WORK ITEM
Using the profile of the Samana legislator below, say whether each statement agrees with it, answering yes or no and quoting the deciding words: 1. He was born in 1967. 2. In 2022 he won in Samana by a margin of 39,713. 3. In the Legislative Assembly, his predecessor was Bhagwant Mann.

Cabinet Minister, Government of Punjab
- In office 8 Jan 2023 – 23 Sept 2024
- Cabinet: Mann ministry
- Chief Minister: Bhagwant Mann
- Ministry and Departments: Freedom Fighters; Defence Services Welfare; Food Processing; Horticulture;

Member of the Punjab Legislative Assembly
- Incumbent
- Assumed office 10 March 2022
- Preceded by: Rajinder Singh
- Constituency: Samana

President of Patiala (rural), AAP Punjab
- Incumbent
- Assumed office 2017
- Constituency: Samana

Personal details
- Born: 1967 (age 58–59)
- Party: Aam Aadmi Party
- Parent: Gurdev Singh (father);

= Chetan Singh Jauramajra =

Indian politician

Chetan Singh Jouramajra is an Indian politician, and a member of Aam Aadmi Party. He is Member of Legislative Assembly from Samana, was elected in 2022 Punjab assembly elections, and also serves as a president of Patiala district rural unit of the party. In 2019, he was shot saving a girl from kidnapping. In 2022, he won in Samana by margin of 39,713.

== Early life ==
Chetan Singh was born in 1967 to father Gurdev Singh.

== Political career ==
Chetan Singh was appointed the president of Patiala district rural unit of Aam Aadmi Party.

EXTRACTED MATERIAL
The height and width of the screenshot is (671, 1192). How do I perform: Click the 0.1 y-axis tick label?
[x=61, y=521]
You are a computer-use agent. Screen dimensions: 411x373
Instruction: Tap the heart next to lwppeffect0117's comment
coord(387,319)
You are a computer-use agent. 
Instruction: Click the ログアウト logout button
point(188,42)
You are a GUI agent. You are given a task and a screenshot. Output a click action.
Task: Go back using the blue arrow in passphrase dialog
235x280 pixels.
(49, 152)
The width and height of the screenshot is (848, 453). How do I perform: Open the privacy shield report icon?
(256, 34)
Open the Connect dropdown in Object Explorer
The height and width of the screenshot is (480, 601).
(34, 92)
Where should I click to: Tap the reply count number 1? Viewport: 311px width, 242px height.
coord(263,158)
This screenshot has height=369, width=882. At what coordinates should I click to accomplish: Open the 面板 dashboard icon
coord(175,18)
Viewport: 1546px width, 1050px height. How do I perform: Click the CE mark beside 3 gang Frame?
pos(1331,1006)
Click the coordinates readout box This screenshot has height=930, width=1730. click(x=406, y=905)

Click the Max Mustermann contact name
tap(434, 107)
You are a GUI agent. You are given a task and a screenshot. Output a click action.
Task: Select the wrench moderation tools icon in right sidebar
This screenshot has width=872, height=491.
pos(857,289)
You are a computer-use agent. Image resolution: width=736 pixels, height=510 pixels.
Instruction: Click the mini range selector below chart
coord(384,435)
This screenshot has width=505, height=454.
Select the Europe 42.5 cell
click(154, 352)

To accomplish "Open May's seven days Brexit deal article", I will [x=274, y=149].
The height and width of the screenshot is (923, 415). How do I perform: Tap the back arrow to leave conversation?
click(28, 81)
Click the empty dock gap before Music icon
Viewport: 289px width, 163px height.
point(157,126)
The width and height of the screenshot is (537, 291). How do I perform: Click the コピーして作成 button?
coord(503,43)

THE ANSWER
1. Yes: "Chetan Singh was born in 1967 to father Gurdev Singh."
2. Yes: "In 2022, he won in Samana by margin of 39,713."
3. No: "Preceded by: Rajinder Singh"